DOCUMENTTEKST:
________________________________________
Behandelbaarheid van de klacht

    1. Het meest verstrekkende verweer van de Bank is dat Consumenten niet tijdig hebben geklaagd. De Bank doet daarbij een beroep op artikel 6:89 Burgerlijk Wetboek (BW) en voert ter onderbouwing aan dat de woningen reeds in 2012 zijn verkocht, terwijl Consumenten pas in 2017 voor het eerst een klacht hebben ingediend.
    2. Naar vast oordeel van de Commissie dient de vraag of binnen bekwame tijd is geklaagd te worden beantwoord onder afweging van alle betrokken belangen en met inachtneming van alle relevante omstandigheden van het geval, waarbij een groot gewicht wordt toegekend aan de vraag of de Bank is geschaad in haar belangen als gevolg van het moment van klagen. Louter tijdsverloop is een belangrijke factor, maar is niet van doorslaggevend belang (zie onder meer HR 8 februari 2013, ECLI:HR:2013:BY4600 en GC Kifid 2017-755).
    3. In onderhavig geval oordeelt de Commissie dat onvoldoende is komen vast te staan dat de Bank in haar belangen is geschaad doordat Consumenten pas in 2017 hebben geklaagd over de handelwijze van de Bank in de periode van 2007 tot 2012. De Commissie zal daarom de klacht van Consumenten in het navolgende inhoudelijk behandelen.

 

Hypothecaire geldlening

    1. De Commissie stelt voorop dat tussen partijen een overeenkomst van hypothecaire geldlening tot stand is gekomen, zoals bedoeld in artikel 6:217 BW. Door ondertekening van de overeenkomst hebben Consumenten zich hoofdelijk verbonden tot terugbetaling van de hoofdsom van de hypothecaire geldlening vermeerderd met de overeengekomen rente en eventuele kosten die uit hoofde van de overeenkomst en de toepasselijke voorwaarden voor rekening van Consumenten komen.
    2. Ook de gehele restschuld die is ontstaan na verkoop van de woningen behoort tot de hypothecaire geldlening en dient in beginsel aan de Bank te worden terugbetaald. De Bank heeft ten aanzien van deze restschuld een bepaalde mate van beleidsvrijheid en kan, indien zij hiertoe aanleiding ziet, (een gedeelte van) de restschuld kwijtschelden. De Bank is hiertoe echter niet verplicht.

 

Verkoop van de woningen

    1. Consumenten hebben, kort samengevat, gesteld dat de Bank druk heeft uitgeoefend om de woningen te verkopen en de verkoopprijs heeft gemanipuleerd. De Bank heeft de stellingen van Consumenten gemotiveerd betwist.
________________________________________
UITTREKSELS REGELS:
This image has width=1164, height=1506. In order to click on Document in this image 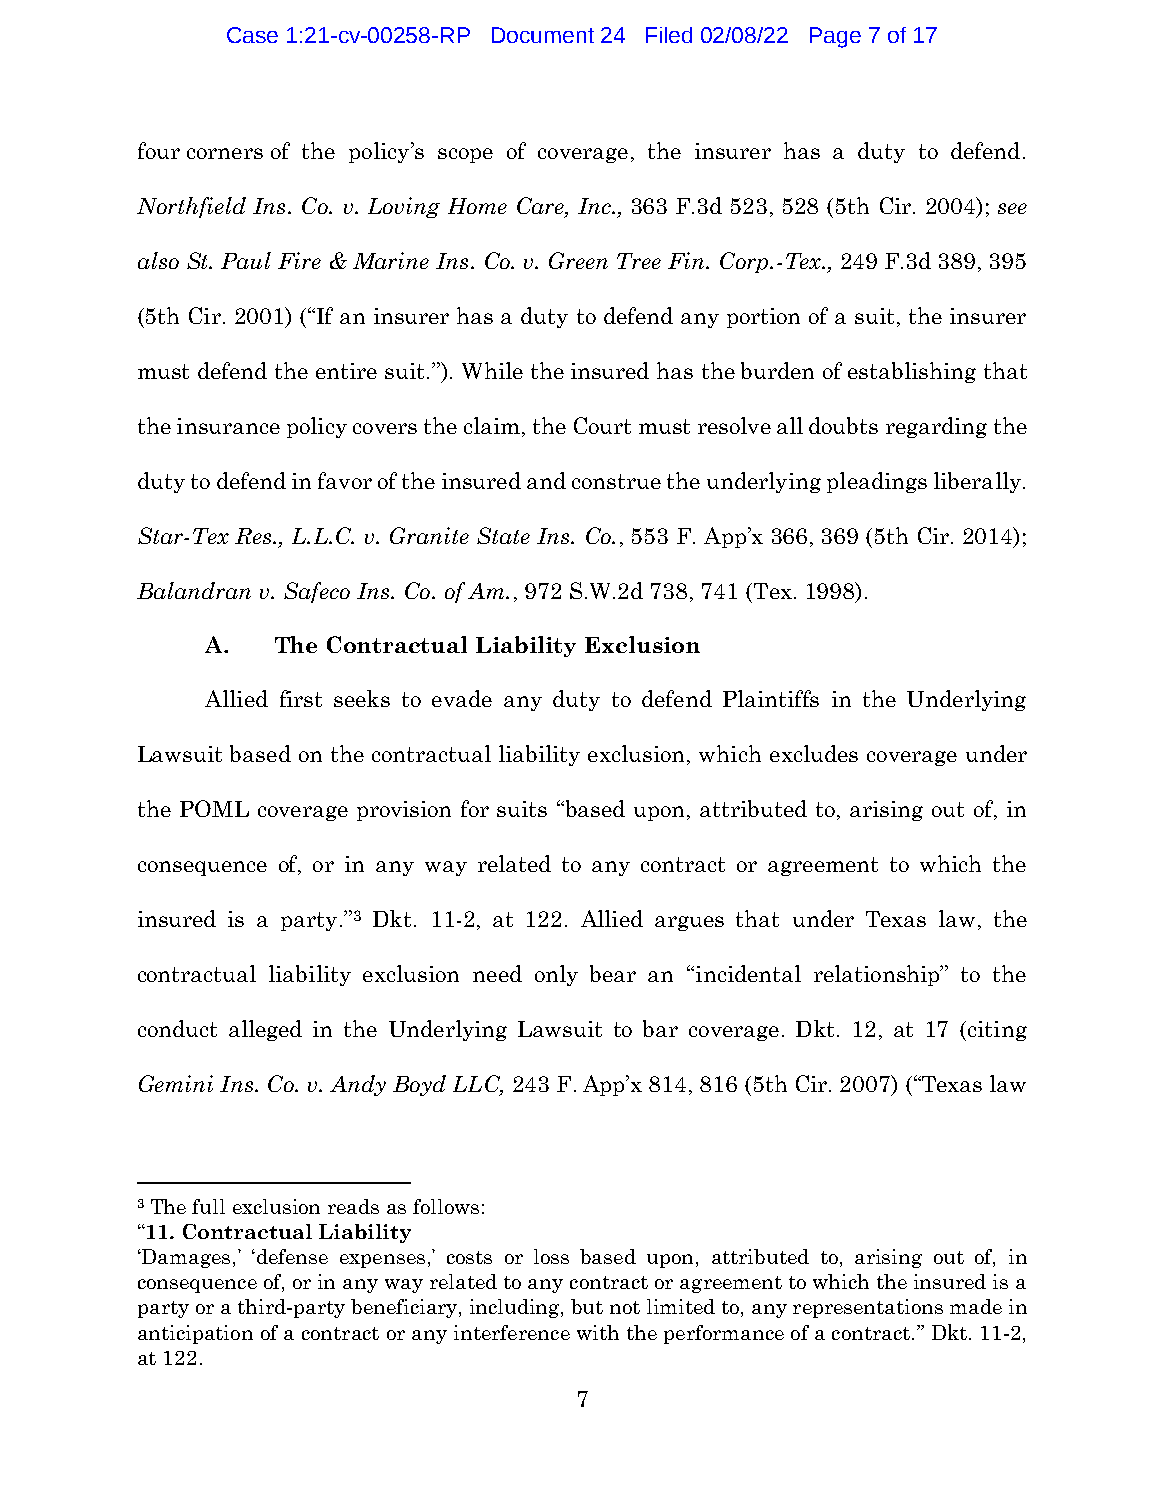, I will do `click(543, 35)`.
________________________________________
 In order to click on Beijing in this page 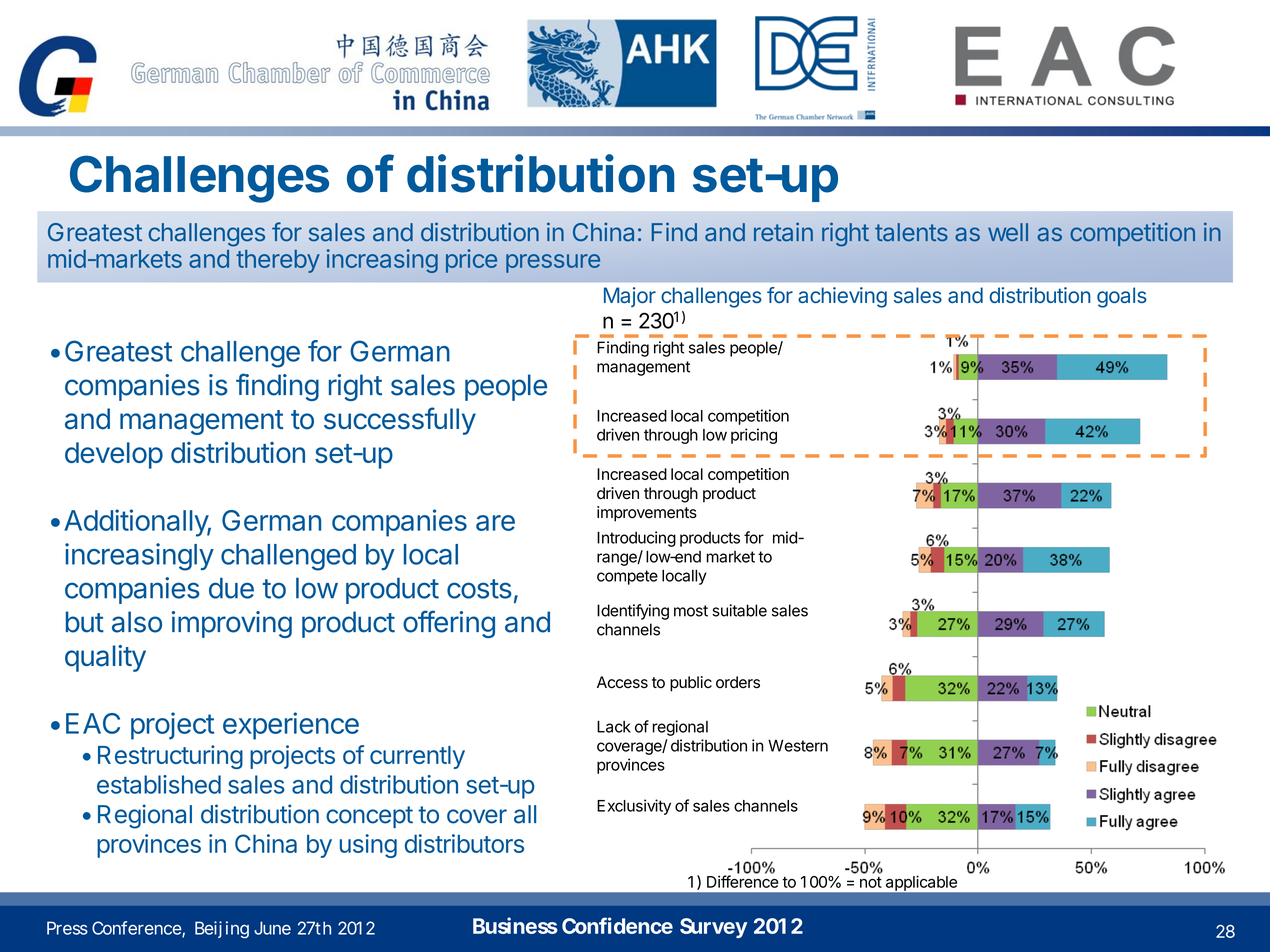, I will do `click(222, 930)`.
________________________________________
OPDRACHT:
Op welk wetsartikel beroept de Bank zich in de tekst over de klacht tegen de Bank met het verweer dat Consumenten niet tijdig hebben geklaagd?

ANTWOORD:
Op artikel 6:89 Burgerlijk Wetboek (BW).